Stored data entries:

-- Opening Marker --

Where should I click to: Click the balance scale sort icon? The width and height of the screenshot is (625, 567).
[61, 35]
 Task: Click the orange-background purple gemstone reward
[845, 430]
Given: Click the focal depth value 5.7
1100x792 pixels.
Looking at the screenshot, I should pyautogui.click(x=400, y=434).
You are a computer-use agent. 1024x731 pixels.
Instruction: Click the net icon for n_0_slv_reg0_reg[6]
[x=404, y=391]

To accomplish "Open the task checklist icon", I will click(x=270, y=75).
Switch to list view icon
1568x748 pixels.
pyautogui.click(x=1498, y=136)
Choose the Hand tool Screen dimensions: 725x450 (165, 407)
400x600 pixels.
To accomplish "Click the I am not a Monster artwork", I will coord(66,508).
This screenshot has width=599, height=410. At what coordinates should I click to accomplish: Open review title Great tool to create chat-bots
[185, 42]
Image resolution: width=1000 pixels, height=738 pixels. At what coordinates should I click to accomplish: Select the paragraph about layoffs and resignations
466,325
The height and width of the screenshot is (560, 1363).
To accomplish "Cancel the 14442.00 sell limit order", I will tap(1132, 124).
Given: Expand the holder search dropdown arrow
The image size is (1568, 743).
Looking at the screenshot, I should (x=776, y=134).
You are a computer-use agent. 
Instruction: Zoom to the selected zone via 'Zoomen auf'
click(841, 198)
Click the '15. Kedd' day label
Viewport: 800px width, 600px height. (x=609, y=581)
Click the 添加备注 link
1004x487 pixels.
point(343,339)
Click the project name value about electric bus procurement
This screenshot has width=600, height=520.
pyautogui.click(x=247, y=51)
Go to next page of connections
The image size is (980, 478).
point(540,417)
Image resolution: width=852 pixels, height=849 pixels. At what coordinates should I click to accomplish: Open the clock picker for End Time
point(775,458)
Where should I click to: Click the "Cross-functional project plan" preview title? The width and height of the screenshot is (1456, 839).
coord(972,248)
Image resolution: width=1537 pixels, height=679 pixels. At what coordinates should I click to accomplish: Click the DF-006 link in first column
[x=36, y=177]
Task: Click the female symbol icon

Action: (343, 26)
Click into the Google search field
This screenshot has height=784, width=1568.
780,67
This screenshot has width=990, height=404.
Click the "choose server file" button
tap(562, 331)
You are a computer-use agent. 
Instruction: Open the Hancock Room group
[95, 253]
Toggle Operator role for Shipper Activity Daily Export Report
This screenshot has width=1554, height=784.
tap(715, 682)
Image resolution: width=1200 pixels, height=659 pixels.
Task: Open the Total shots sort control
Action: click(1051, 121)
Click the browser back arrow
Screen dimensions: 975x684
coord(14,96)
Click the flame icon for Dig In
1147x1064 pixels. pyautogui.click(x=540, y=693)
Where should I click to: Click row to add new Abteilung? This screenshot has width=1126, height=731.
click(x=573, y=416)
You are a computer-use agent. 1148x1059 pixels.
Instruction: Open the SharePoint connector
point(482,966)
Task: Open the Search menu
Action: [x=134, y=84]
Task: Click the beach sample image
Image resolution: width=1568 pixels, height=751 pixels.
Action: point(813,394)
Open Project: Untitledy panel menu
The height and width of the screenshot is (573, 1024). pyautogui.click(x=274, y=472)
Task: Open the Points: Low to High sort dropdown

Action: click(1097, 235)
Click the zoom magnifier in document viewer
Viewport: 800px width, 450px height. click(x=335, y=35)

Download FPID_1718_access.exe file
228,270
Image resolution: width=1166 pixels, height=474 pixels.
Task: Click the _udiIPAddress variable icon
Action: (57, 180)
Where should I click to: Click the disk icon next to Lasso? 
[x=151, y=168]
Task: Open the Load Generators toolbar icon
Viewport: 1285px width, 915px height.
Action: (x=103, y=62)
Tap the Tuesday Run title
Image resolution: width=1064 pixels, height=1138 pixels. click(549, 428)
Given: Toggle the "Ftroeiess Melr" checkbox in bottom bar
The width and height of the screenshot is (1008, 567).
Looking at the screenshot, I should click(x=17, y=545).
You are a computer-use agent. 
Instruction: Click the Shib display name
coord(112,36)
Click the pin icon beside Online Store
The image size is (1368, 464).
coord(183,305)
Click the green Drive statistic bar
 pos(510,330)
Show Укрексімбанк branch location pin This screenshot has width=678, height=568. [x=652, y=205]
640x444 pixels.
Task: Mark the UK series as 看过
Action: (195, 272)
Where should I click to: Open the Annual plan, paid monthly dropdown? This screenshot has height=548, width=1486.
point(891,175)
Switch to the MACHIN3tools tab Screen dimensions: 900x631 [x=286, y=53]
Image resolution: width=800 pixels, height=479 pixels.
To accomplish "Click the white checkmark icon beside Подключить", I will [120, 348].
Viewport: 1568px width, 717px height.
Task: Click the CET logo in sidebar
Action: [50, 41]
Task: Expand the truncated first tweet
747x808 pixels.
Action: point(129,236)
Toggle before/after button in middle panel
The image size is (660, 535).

-- Closing Marker --

Filter the records down to the lines containing the word "Given", and copy those.

Given: Click the focal depth value 5.7
Given: Expand the holder search dropdown arrow
Given: Toggle the "Ftroeiess Melr" checkbox in bottom bar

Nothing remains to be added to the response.